Early career and Turkey
Following nine years in the youth set up at Charlton Athletic, and a season with Fisher Athletic, 16-year-old Oztumer joined Manisaspor in 2008, who at the time were in the Turkish Süper Lig. Despite featuring mainly for the Manisaspor youth team, in 2009 he earned a move to Sivasspor, also of the Turkish Süper Lig, where he signed his first professional contract. Oztumer never played for the first team at Sivasspor, but played 29 times for the reserve team in A2 Ligi, scoring eight goals. In 2011, Oztumer left Sivasspor to join Anadolu Üsküdar in the TFF Third League, the fourth tier of Turkish football, where he played senior football for the first time, playing 34 league games in 16 months, scoring five goals.

Dulwich Hamlet
Before the start of the 2012–13 season, Oztumer returned to England, joining Isthmian League side Dulwich Hamlet. He went on to score over 60 goals from midfield in all competitions over two seasons, during which time Dulwich won promotion to the Isthmian League Premier Division.

Peterborough United
In June 2014, he moved back into the professional game, joining Peterborough United for an undisclosed fee, leaving with the best wishes of Dulwich Hamlet manager Gavin Rose.

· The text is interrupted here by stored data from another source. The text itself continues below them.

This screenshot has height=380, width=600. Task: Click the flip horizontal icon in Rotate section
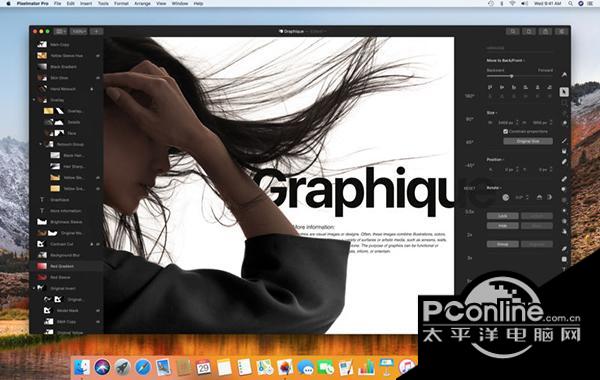[x=539, y=197]
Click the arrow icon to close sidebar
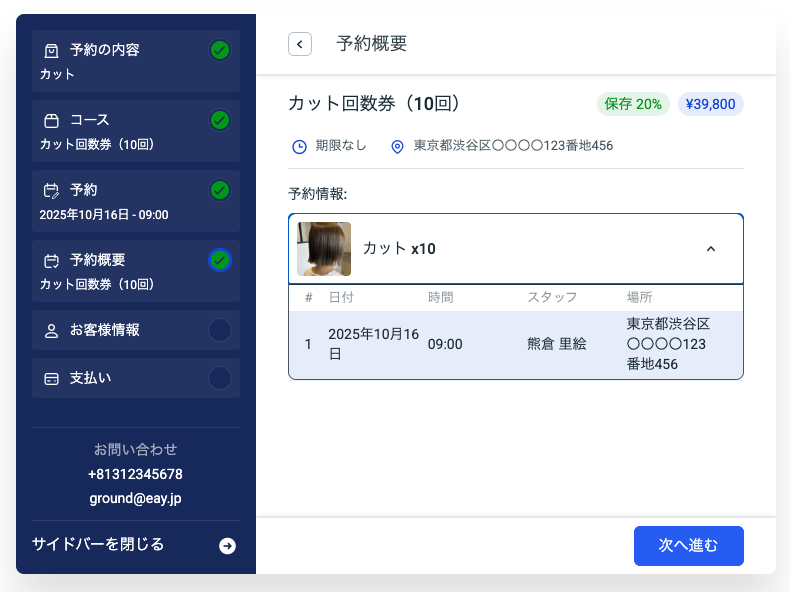The width and height of the screenshot is (790, 592). click(x=227, y=546)

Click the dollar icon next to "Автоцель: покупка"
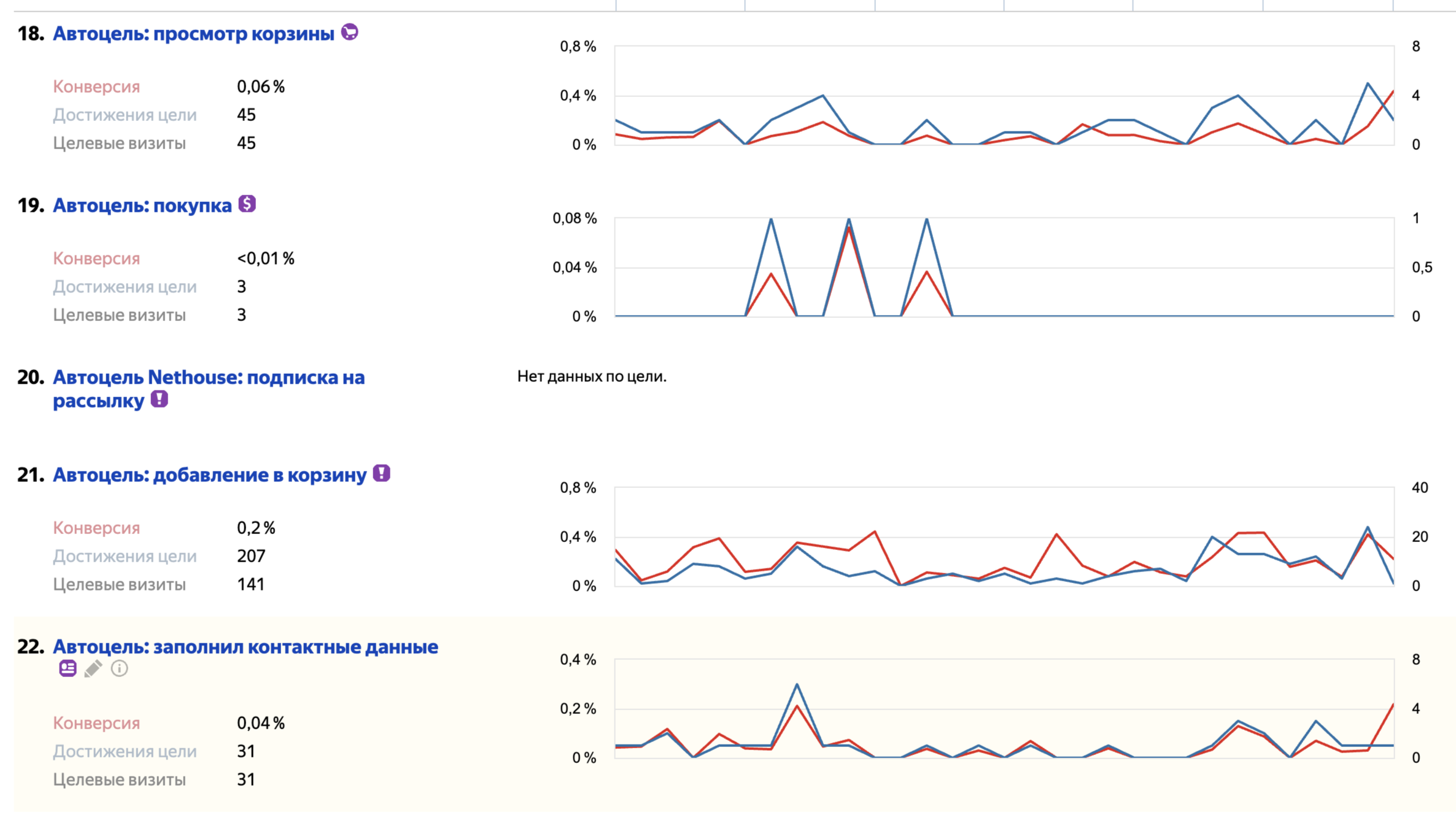(247, 204)
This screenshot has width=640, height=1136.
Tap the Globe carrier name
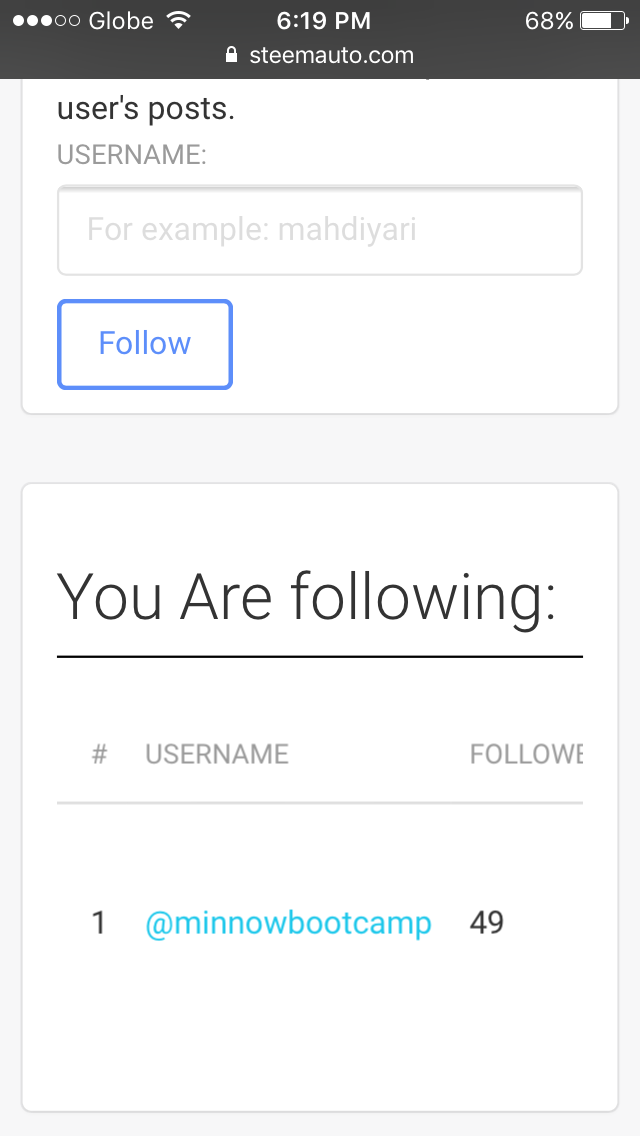pyautogui.click(x=121, y=20)
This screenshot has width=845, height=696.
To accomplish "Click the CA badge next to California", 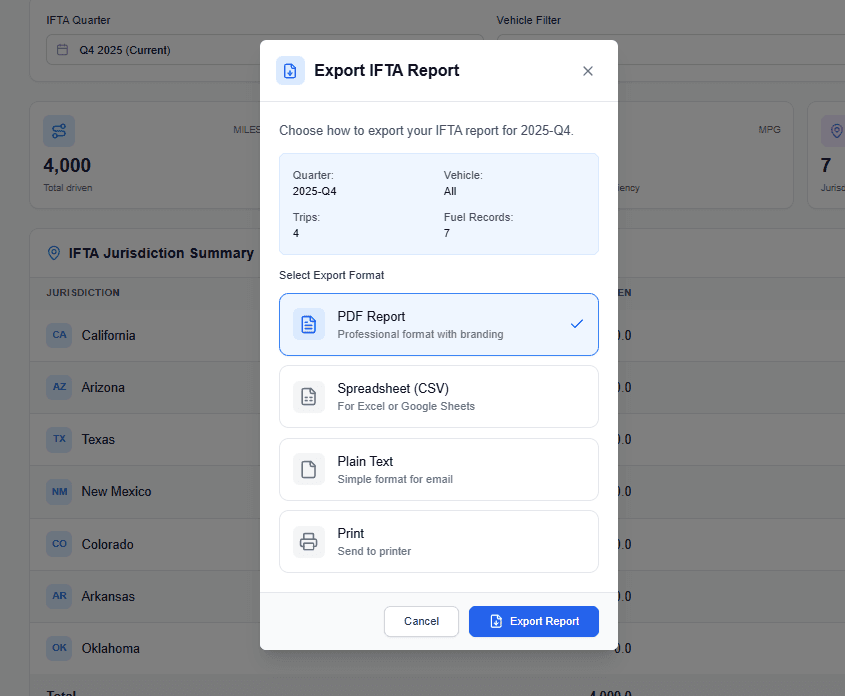I will click(59, 335).
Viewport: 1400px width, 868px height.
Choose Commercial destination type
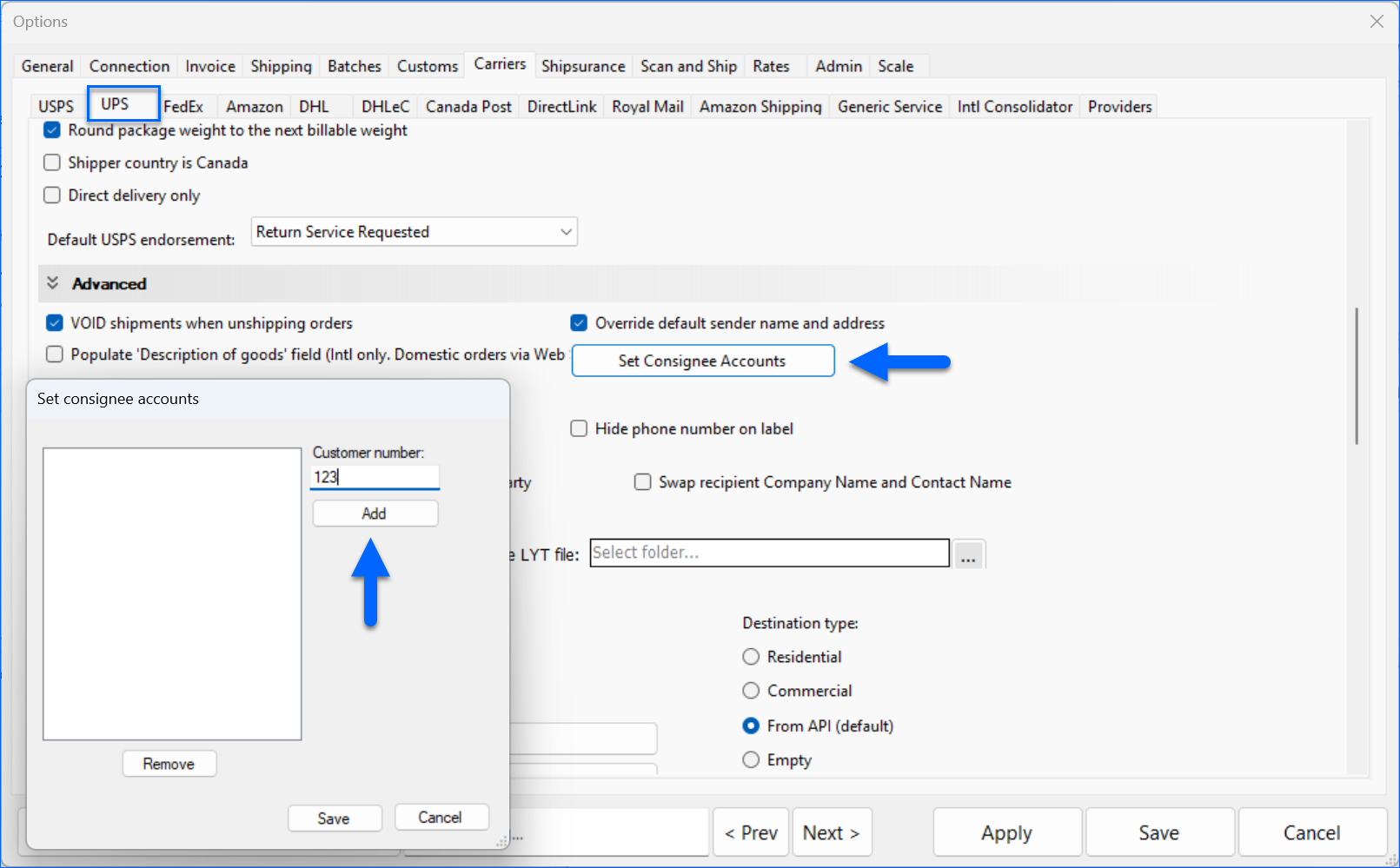pos(751,691)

He played one friendly in pre-season, scoring a free kick against St Neots Town, before suffering an injury which kept him out of the early part of the 2014–15 season. He made his Peterborough debut as a substitute in a 2–2 draw with Oldham Athletic on 4 October 2014. He made his first start for the club on 13 December 2014, scoring the winning goal away to Leyton Orient.

Walsall
On 17 June 2016, Oztumer signed for Football League One side Walsall on a two-year contract upon the expiry of his contract at Peterborough. He scored on his debut in a 3–1 win over AFC Wimbledon on 6 August 2016.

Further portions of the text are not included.